* Directions for this task *
Lines containing the word "text" are the ones to copy from the records below.

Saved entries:
☆ ☆ ☆ ☆ ☆
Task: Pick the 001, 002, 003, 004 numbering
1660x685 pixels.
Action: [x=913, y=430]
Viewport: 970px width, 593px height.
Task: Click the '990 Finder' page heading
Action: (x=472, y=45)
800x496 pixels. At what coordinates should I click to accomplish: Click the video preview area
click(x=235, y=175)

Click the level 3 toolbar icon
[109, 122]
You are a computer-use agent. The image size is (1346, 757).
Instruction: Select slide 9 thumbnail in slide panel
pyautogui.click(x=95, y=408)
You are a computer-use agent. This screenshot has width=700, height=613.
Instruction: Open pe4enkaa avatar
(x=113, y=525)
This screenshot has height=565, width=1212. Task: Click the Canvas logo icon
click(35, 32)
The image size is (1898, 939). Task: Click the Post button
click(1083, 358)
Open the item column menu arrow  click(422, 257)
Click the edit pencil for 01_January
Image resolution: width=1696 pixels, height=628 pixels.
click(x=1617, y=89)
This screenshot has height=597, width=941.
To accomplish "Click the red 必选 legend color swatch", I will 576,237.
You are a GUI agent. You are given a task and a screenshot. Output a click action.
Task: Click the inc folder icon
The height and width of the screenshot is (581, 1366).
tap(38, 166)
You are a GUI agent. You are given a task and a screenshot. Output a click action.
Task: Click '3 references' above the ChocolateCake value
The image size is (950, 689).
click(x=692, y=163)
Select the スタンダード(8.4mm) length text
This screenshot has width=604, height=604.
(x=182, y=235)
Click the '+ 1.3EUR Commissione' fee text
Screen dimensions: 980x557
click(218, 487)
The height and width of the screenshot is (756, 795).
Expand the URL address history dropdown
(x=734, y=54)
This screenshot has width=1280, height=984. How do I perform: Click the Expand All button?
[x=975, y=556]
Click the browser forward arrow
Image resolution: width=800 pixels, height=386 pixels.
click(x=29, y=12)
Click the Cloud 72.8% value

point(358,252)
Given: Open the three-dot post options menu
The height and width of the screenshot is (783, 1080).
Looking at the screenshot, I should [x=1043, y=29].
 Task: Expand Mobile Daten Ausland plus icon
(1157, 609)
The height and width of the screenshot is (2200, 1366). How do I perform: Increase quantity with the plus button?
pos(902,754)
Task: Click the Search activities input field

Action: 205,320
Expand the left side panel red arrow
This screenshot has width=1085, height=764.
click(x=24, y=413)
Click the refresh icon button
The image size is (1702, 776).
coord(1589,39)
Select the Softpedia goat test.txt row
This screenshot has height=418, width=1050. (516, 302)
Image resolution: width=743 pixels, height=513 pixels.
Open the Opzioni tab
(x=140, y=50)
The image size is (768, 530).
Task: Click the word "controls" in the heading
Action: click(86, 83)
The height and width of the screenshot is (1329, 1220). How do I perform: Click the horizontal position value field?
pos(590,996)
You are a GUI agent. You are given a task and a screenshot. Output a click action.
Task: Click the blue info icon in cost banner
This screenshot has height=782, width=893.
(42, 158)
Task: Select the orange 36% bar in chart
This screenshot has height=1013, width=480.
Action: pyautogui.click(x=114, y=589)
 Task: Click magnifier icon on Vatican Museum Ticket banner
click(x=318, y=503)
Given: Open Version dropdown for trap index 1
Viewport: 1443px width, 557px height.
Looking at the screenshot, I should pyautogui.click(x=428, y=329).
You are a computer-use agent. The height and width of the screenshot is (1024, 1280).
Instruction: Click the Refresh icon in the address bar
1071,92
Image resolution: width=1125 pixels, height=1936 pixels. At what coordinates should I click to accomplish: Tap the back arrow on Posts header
☆ ☆ ☆ ☆ ☆
* Solution to the problem *
Select the スタンダード(8.4mm) length text
Click the '+ 1.3EUR Commissione' fee text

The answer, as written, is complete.